True column deletion, not selecting all columns that you want
Okay, so you can use the cut command, however it still isn't the deletion of said column, its selection of the columns you want, which does have an infinite column option. So one solution if you wanted to select the 2nd column and then every column from 4 onwards is:
cut -f 2,4- file.txt
However I am still interested to know if there's an actual deletion command?
While awk
doesn't have a function to actually delete a field from a line, you can set particular column(s) to the empty string.
However, there is a common trick which can be used to delete columns (e.g. columns 5 and 7):
awk '{$5=$7="" ; $0=$0;$1=$1}1'
The $0=$0;$1=1
sets $0 to itself and $1 to itself.

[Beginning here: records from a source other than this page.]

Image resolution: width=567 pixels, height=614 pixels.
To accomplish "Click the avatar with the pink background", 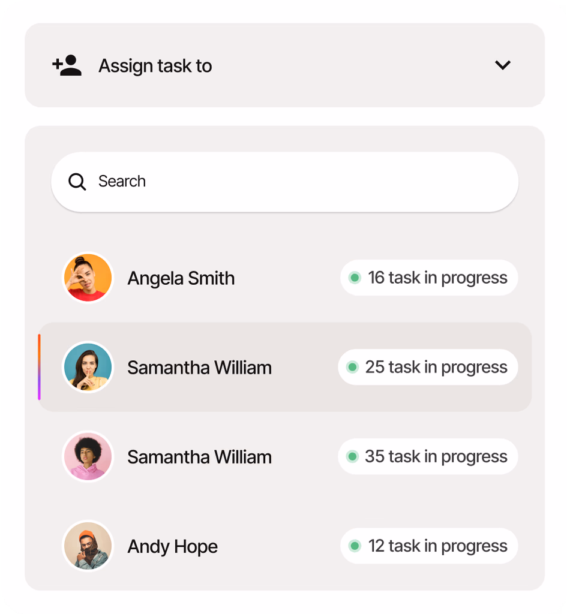I will [x=88, y=456].
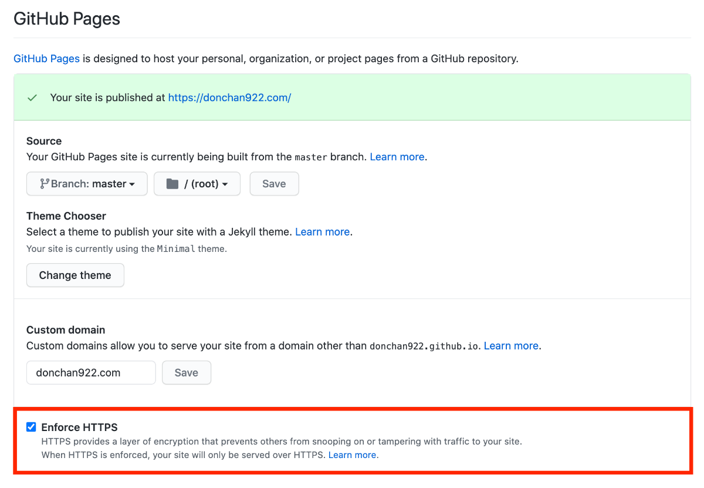Click the git branch icon in Branch button

[x=45, y=184]
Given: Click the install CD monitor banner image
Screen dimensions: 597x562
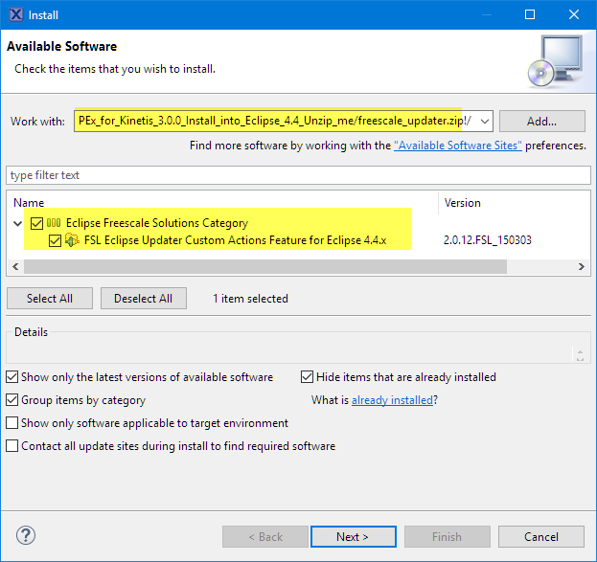Looking at the screenshot, I should pyautogui.click(x=553, y=61).
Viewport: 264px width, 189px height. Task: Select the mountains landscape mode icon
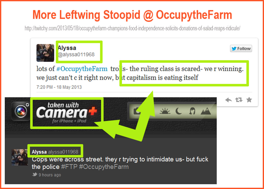tap(206, 112)
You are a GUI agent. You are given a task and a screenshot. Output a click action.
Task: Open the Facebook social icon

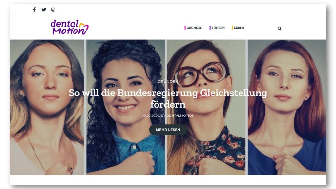(34, 10)
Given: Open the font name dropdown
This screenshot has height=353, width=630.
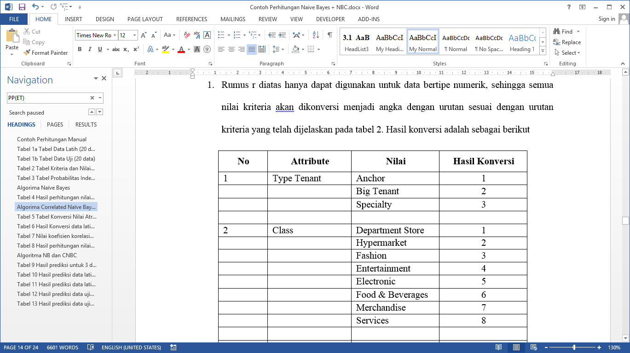Looking at the screenshot, I should (115, 35).
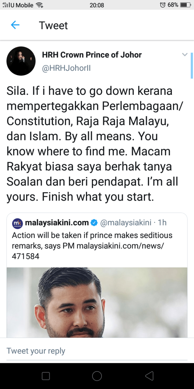Focus the Tweet your reply field

[97, 351]
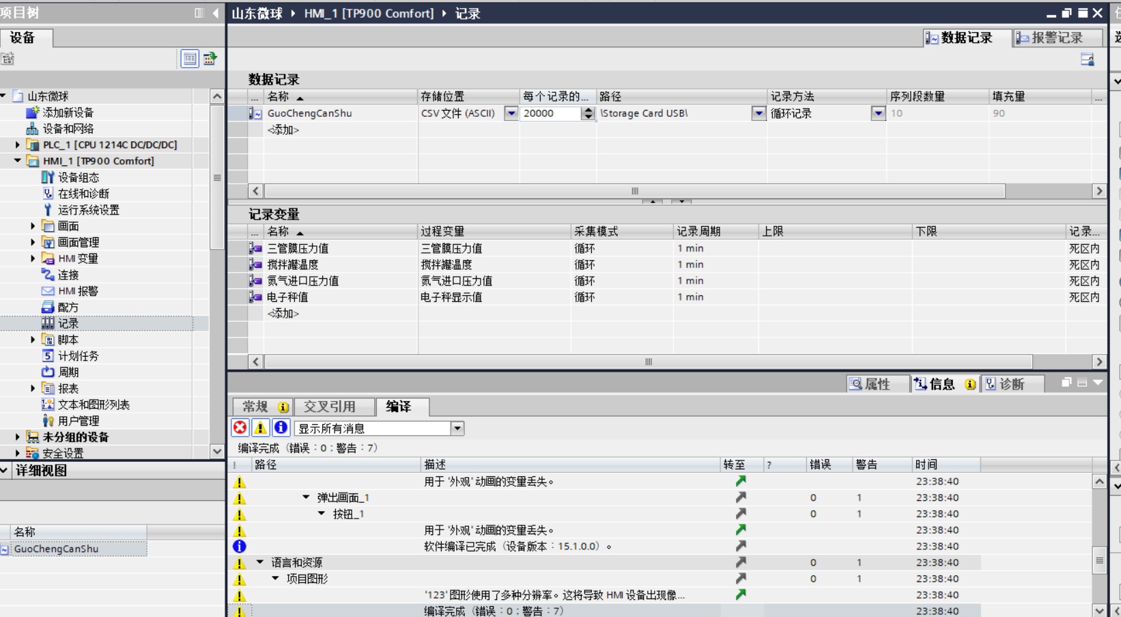Image resolution: width=1121 pixels, height=617 pixels.
Task: Click green go-to arrow for '123' graphic warning
Action: click(x=740, y=594)
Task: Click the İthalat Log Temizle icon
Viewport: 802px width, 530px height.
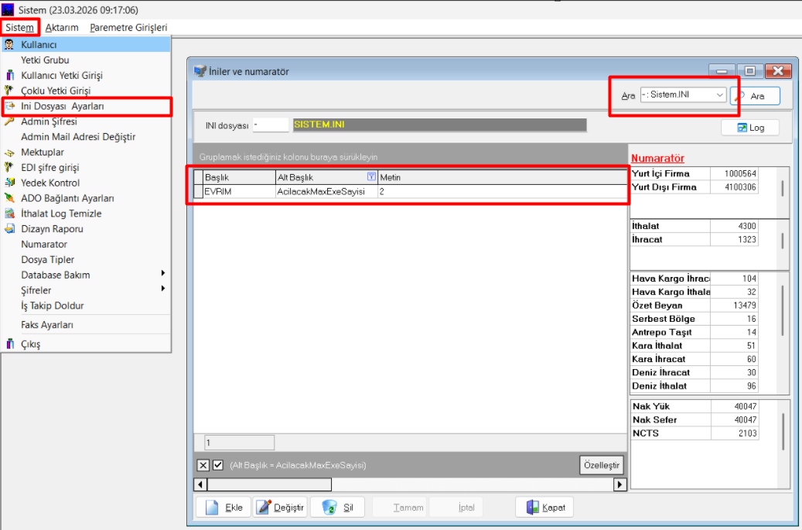Action: coord(9,214)
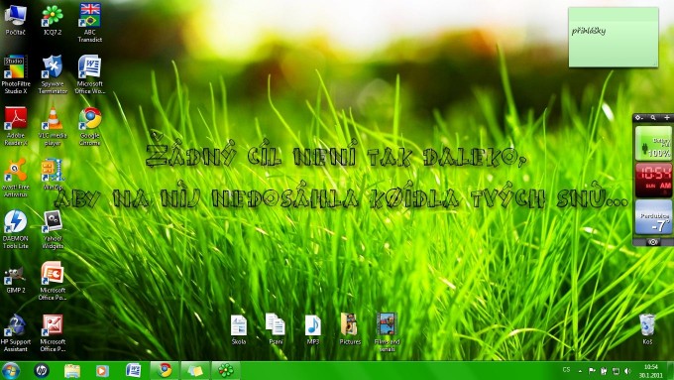This screenshot has width=674, height=380.
Task: Click the CS language indicator
Action: pos(567,370)
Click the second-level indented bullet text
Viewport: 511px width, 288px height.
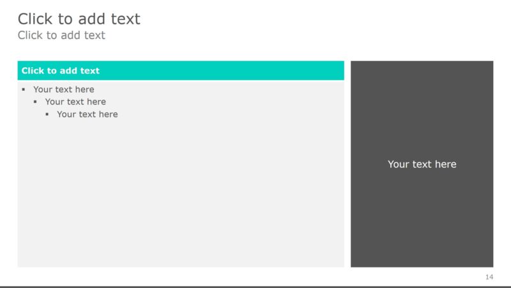[75, 102]
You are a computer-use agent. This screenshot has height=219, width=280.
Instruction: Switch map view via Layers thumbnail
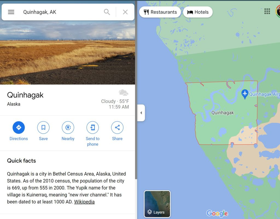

This has the side-effect of removing any extra field delimiters (i.e. the delimiters that would otherwise exist immediately after the now-empty fields $5 and $7)
NOTE: this will also convert all the field separators in $0 to whatever the Output Field Separator (OFS) is currently set to (e.g. with default FS and OFS, it will convert multiple tabs and spaces between fields to a single space)
With perl
, it's much easier. It does have a function (splice()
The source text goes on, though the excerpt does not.